The Finance Bill 2021 is particularly critical for the successful implementation of the 2022 Budget. Its passage further underscores our firm commitment to regularly support federal Appropriation Bills with Finance Bills designed to facilitate their implementation.
I equally appreciate the continued mutual understanding, collaboration and productive engagements between officials of the Executive and the Legislative arms of government which have made this expeditious consideration as well as passage of the Bills possible.
I must however express my reservations about many of the changes that the National Assembly has made to the 2022 Executive Budget proposal.
Some of the worrisome changes are as follows:
a. Increase in projected FGN Independent Revenue by N400 billion, the justification for which is yet to be provided to the Executive;
b. Reduction in the provision for Sinking Fund to Retire Maturing Bonds by N22 billion without any explanation;
c. Reduction of the provisions for the Non-Regular Allowances of the Nigerian Police Force and the Nigerian Navy by N15 billion and N5 billion respectively. This is particularly worrisome because personnel cost provisions are based on agencies’ nominal roll and approved salaries/allowances;
d. Furthermore, an increase of N21.72 billion in the Overhead budgets of some MDAs, while the sum of N1.96 billion was cut from the provision for some MDAs without apparent justification;
e. Increase in the provision for Capital spending (excluding Capital share in Statutory Transfer) by a net amount of N575.63 billion, from N4.89 trillion to N5.47 trillion. Nevertheless, provisions for some critical projects were reduced. These include:
i. Reduction of N12.6 billion in the Ministry of Transport’s budget for the ongoing Rail Modernisation projects,
ii. Reduction of N25.8 billion from Power Sector Reform Programme under the Ministry of Finance, Budget and National Planning, and
iii. Reduction of N14.5 billion from several projects of the Ministry of Agriculture, and introducing over 1,500 new projects into the budgets of this Ministry and its agencies.

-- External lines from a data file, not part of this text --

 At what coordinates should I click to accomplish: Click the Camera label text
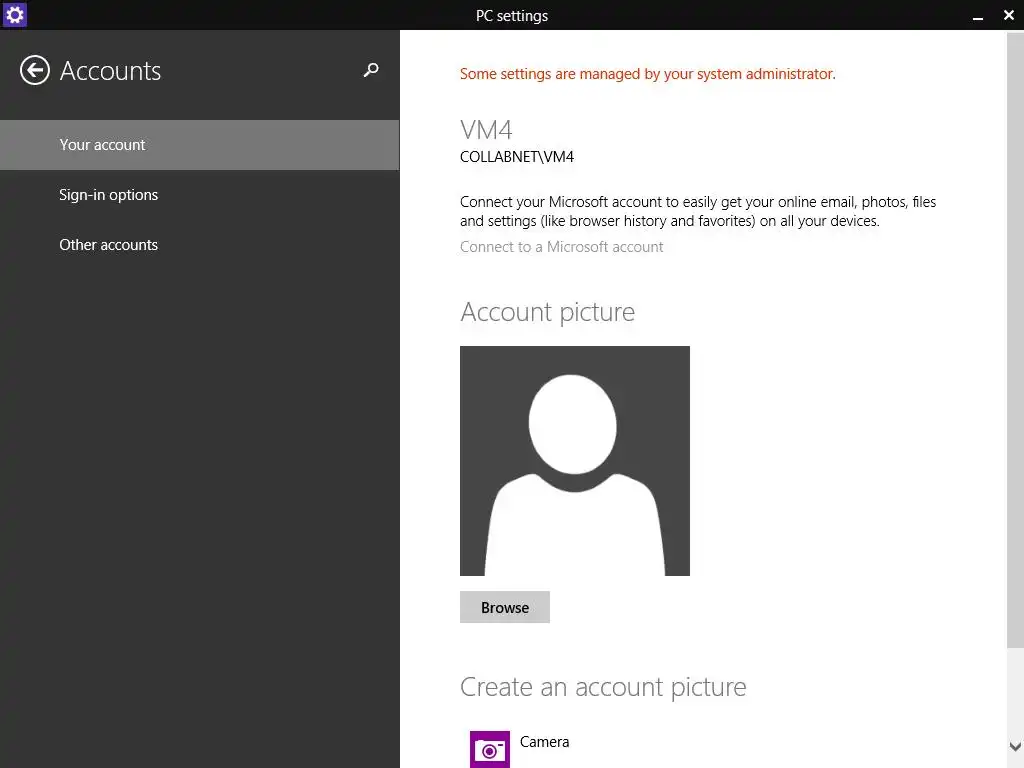[545, 742]
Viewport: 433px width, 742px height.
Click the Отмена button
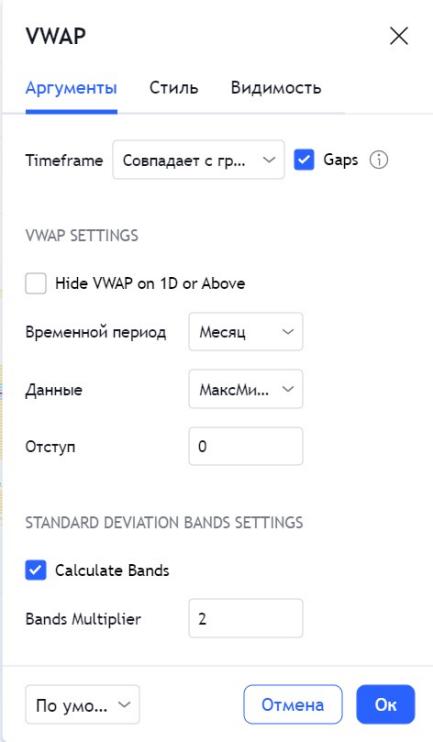pos(293,705)
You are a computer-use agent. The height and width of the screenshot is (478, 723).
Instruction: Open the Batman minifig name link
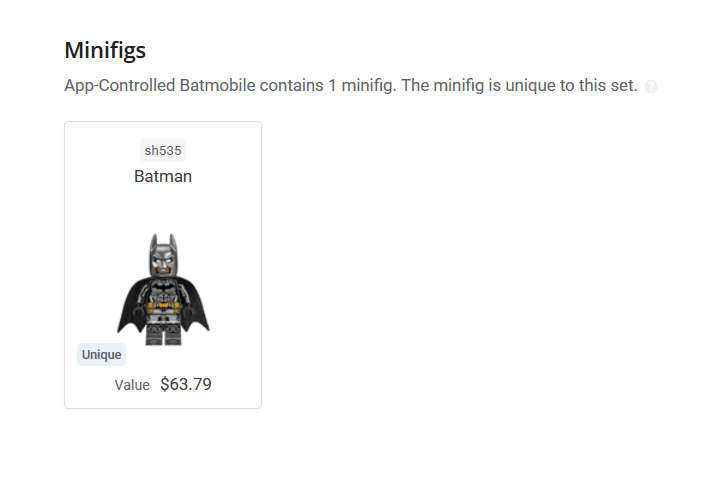163,177
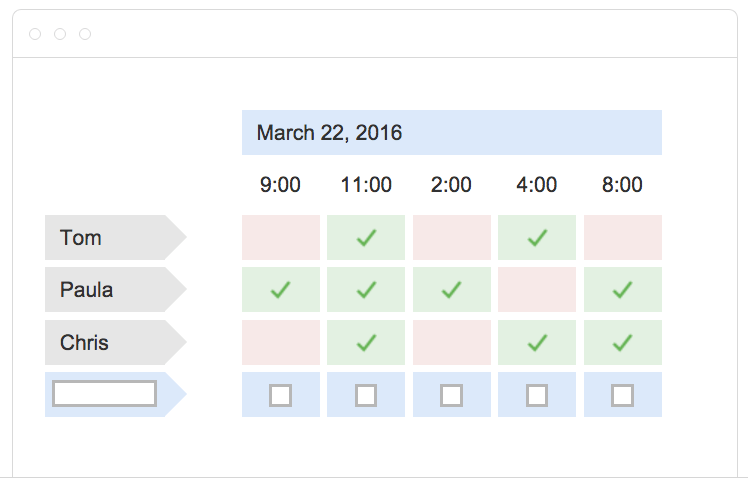Click Paula's 9:00 green checkmark
Image resolution: width=748 pixels, height=478 pixels.
point(280,290)
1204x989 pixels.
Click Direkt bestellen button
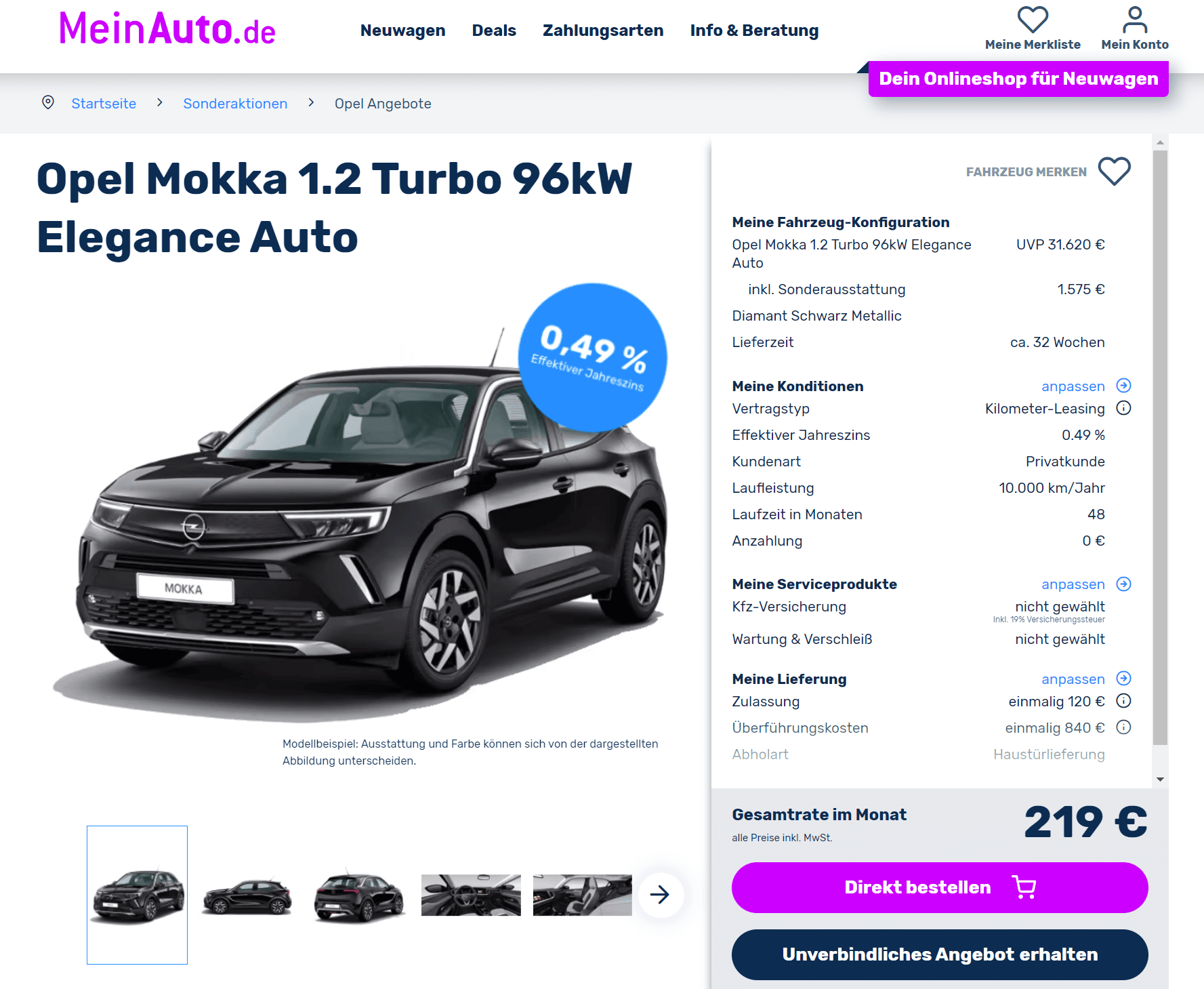[x=940, y=887]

f. Inclusion of new provisions totaling N36.59 billion for National Assembly’s projects in the Service Wide Vote which negates the principles of separation of Powers and financial autonomy of the Legislative arm of government.
g. The changes to the original Executive proposal are in the form of new insertions, outright removals, reductions and/or increases in the amounts allocated to projects:
i. Provisions made for as many as 10,733 projects were reduced while 6,576 new projects were introduced into the budget by the National Assembly.
ii. Reduction in the provisions for many strategic capital projects to introduce ‘Empowerment ’projects. The cuts in the provisions for
several of these projects by the National Assembly may render the projects unimplementable or set back their completion, especially some of this Administration’s strategic capital projects.
iii. Most of the projects inserted relate to matters that are basically the responsibilities of State and Local Governments, and do not appear to have been properly conceptualized, designed and costed.
iv. Many more projects have been added to the budgets of some MDAs with no consideration for the institutional capacity to execute the additional projects and/or for the incremental recurrent expenditure that may be required.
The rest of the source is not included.